Lawmakers are pushing Secretary of Defense Mark Esper for answers on the status of key protections for tenants of military housing which haven’t been put into place yet.
In June, Defense officials said 14 of the 18 rights in the tenant bill of rights had been implemented in privatized housing communities. The four key remaining provisions are: a process for dispute resolution; a mechanism for withholding the Basic Allowance for Housing payments when disputes arise; a system to provide tenants with a housing unit’s maintenance history; and standard forms and documents, including a standard lease agreement across the privatized housing projects.
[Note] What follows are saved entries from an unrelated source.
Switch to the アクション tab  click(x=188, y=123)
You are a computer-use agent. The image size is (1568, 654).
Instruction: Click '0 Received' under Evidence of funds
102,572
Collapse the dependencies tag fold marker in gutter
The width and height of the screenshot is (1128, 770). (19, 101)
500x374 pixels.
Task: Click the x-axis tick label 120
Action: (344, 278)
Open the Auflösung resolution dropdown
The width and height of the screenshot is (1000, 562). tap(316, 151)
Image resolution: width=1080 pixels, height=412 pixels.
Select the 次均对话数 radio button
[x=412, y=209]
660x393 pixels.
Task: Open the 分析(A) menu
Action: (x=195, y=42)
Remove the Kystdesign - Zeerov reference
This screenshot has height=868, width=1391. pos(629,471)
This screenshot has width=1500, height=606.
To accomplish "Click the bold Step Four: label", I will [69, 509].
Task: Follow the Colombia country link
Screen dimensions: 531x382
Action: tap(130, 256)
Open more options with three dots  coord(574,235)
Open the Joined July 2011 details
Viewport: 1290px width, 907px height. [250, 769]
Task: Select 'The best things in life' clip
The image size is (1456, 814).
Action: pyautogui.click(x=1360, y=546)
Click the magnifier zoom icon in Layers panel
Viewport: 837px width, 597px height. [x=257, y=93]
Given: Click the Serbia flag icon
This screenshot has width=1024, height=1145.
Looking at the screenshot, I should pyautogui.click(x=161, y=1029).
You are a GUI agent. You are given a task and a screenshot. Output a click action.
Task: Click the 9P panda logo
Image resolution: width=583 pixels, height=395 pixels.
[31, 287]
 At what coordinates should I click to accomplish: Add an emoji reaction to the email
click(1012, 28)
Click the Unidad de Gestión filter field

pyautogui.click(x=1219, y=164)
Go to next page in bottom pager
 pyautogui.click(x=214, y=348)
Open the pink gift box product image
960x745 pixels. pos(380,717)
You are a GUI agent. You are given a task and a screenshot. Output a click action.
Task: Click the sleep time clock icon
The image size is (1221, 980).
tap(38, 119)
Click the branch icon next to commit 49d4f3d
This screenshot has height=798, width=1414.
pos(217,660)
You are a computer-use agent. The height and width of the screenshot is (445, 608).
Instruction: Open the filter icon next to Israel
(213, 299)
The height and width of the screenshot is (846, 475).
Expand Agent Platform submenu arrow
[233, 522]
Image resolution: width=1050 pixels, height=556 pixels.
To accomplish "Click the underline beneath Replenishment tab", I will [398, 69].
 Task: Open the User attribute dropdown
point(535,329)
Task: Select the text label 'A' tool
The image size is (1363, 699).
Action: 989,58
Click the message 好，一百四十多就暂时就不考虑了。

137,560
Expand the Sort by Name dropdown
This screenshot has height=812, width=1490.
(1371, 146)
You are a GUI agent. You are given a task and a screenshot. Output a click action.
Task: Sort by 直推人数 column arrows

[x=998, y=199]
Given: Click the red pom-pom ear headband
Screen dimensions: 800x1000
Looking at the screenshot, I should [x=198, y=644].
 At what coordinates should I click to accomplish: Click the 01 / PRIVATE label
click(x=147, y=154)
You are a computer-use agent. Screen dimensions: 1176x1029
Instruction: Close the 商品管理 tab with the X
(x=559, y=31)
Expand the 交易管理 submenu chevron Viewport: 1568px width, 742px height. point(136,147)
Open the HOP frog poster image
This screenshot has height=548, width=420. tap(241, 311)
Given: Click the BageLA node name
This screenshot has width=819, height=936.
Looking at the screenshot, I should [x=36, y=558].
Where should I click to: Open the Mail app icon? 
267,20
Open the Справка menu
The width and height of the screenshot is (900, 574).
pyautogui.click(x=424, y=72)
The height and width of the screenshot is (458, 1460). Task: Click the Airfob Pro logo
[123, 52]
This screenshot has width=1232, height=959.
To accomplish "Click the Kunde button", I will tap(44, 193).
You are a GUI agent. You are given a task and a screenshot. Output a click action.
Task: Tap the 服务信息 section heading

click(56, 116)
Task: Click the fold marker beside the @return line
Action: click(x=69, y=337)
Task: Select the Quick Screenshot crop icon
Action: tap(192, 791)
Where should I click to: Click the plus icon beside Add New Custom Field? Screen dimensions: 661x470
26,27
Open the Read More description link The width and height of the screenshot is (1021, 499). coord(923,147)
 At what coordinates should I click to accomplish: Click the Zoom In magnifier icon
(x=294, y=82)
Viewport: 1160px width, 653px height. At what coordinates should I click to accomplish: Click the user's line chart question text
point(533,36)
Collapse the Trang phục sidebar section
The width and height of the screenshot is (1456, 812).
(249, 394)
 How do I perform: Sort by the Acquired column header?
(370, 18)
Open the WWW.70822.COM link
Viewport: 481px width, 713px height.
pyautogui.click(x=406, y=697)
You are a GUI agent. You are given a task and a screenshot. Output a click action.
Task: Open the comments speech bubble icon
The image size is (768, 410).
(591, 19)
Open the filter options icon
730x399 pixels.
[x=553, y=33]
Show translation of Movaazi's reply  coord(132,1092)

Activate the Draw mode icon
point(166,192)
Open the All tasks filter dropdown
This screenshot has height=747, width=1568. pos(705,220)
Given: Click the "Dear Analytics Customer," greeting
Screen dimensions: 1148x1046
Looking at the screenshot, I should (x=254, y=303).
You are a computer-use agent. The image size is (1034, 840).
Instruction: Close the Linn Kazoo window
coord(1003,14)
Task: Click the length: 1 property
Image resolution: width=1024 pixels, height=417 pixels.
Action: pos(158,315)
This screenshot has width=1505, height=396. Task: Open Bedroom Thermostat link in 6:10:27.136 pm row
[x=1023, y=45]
The tenant bill of rights was required by law in the National Defense Authorization Act for fiscal 2020, as part of comprehensive reform provisions to address pervasive issues with mold, rodents, and other health, safety and environmental hazards in privatized military housing. In 2019, military spouses testified before lawmakers about black mold growing out of the walls, rodents, and water leaks in their family housing, and their frustration dealing with landlords and the military to get it fixed.
“Absent implementation of new oversight and accountability requirements as outlined in the FY20 NDAA, and continued pressure, we worry that the tenuous progress achieved in improving privatized military housing could stagnate or event be reversed over time,” wrote the three Democrat senators, Mark. Warner, D-Va., Tim Kaine, D-Va., and Dianne Feinstein, D-Calif., in an Oct. 2 letter to Esper.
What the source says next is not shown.